WHAT THE TASK REQUIRES:
Copy out every one of the entries below word for word, leaving nothing out and changing nothing.

RECORDS SUPPLIED:
+++
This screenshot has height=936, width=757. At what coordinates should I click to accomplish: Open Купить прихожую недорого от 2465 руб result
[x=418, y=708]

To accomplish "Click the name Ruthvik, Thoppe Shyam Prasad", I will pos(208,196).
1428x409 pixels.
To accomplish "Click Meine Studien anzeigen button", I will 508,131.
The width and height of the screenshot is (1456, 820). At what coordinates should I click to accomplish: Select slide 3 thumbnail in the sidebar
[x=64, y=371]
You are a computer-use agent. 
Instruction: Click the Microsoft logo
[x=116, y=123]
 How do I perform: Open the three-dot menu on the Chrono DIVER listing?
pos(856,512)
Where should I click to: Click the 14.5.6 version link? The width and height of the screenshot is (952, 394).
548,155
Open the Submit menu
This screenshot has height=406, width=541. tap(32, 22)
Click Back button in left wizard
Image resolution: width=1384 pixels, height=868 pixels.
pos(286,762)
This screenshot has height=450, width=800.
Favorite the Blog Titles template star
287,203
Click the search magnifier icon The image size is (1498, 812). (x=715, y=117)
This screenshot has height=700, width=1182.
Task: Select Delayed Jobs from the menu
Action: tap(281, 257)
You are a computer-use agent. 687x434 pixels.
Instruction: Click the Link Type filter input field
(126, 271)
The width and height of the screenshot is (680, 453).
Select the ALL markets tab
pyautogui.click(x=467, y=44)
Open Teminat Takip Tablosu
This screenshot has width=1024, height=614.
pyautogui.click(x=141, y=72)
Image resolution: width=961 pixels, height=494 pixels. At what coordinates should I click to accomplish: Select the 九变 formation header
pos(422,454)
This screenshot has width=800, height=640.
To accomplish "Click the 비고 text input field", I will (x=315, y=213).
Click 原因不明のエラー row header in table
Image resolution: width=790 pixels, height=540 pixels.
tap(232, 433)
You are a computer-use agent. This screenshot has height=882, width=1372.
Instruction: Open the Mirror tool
+++
EXERCISE ANSWER:
This screenshot has height=936, width=757. At what coordinates should I click to accomplish: Open Купить прихожую недорого от 2465 руб result
[x=418, y=708]

To accomplish "Click the name Ruthvik, Thoppe Shyam Prasad", I will pos(208,196).
1428x409 pixels.
To accomplish "Click Meine Studien anzeigen button", I will 508,131.
The width and height of the screenshot is (1456, 820). At what coordinates should I click to accomplish: Select slide 3 thumbnail in the sidebar
[x=64, y=371]
You are a computer-use agent. 
Instruction: Click the Microsoft logo
[x=116, y=123]
 How do I perform: Open the three-dot menu on the Chrono DIVER listing?
pos(856,512)
Where should I click to: Click the 14.5.6 version link? The width and height of the screenshot is (952, 394).
548,155
Open the Submit menu
This screenshot has height=406, width=541. tap(32, 22)
Click Back button in left wizard
Image resolution: width=1384 pixels, height=868 pixels.
pos(286,762)
This screenshot has height=450, width=800.
Favorite the Blog Titles template star
287,203
Click the search magnifier icon The image size is (1498, 812). (x=715, y=117)
This screenshot has height=700, width=1182.
Task: Select Delayed Jobs from the menu
Action: tap(281, 257)
You are a computer-use agent. 687x434 pixels.
Instruction: Click the Link Type filter input field
(126, 271)
The width and height of the screenshot is (680, 453).
Select the ALL markets tab
pyautogui.click(x=467, y=44)
Open Teminat Takip Tablosu
This screenshot has width=1024, height=614.
pyautogui.click(x=141, y=72)
Image resolution: width=961 pixels, height=494 pixels. At what coordinates should I click to accomplish: Select the 九变 formation header
pos(422,454)
This screenshot has width=800, height=640.
To accomplish "Click the 비고 text input field", I will (x=315, y=213).
Click 原因不明のエラー row header in table
Image resolution: width=790 pixels, height=540 pixels.
tap(232, 433)
You are a computer-use agent. This screenshot has height=882, width=1372.
Instruction: Open the Mirror tool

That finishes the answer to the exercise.